For me, celebrating birthdays is a form of thankfulness and a good opportunity to have a get-together. And it should be an honor that the other person regards you highly enough as a friend to want your company on her birthday.

Wuching said...

yes, go & eat plenty!

Las montaƱas said...

yep, we have mostly lost this trait of being a human. That of company. many times we are just so self-centered and if the invitation doesnt suit our schedules a bit, we just brush it off.

Anonymous said...

you should feel honoured and privileged that she wants to include you in this clebration.So go, make her happy with your presence

me said...

dear ian: i'm sure i will. i think it's just the year end. too many things, too many obligations and too many promises...too beat up.

dear jonzz: sometimes i need just that, someone to tell me that it's actually quite a normal thing. as with everybody, sometimes my opinions become biased (or not, i'm not quite sure yet), prob because of other things that i know of.

it's not this single event that i have come to my opinion, of course, but it's only this one event that i am telling here. anyway, all this doesn't mean that i'm not honored. which is the reason why i will be going.

dear wuching: don't worry. i've got a whole list of party invitations to feed my bulging tummy on this month. *grins*

dear monty: it's so much easier to just say no, than spend the entire evening bracing for company, don't you think? especially ppl like us who are more comfortable over the computer.

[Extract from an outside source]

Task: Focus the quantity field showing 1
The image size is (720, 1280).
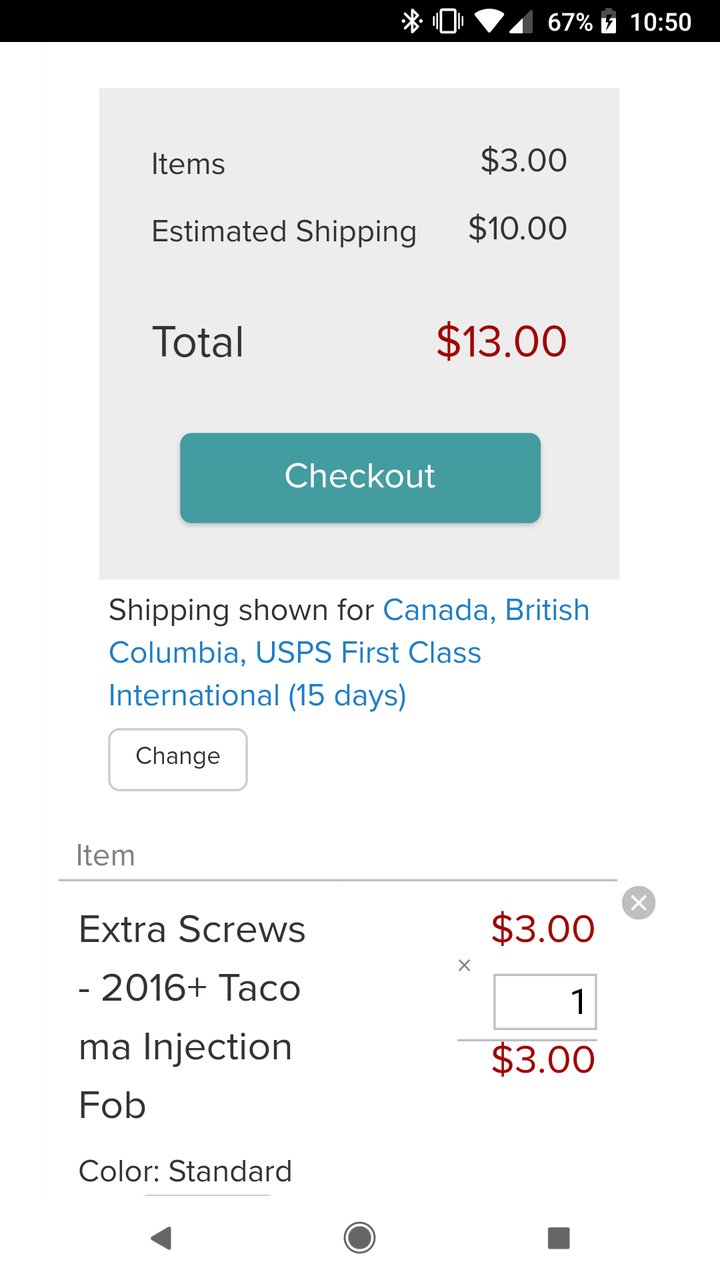Action: (x=545, y=1002)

dear just me: as i've said to jonzz, i do feel honored, esp since the guest list is restricted to close friends and relatives. and that's why i can't turn it down. maybe i'm reading too much into it... *shrug shoulder*..sometimes my brain gets overly active.

Anonymous said...

I would not really mind attending the dinner, for watever occasion it is. Is it in a grp context? But I am too v afraid of people who r v sticky n needy or merely making use of me for company. If that is wat u r saying at all.

me said...

dear poochie: i don't think she's needy. maybe it's because i know of so many things in her life that made me come to the conclusion...but which will not be very nice of me to repeat here. sorry, shouldn't have brought up the story of the dinner at all.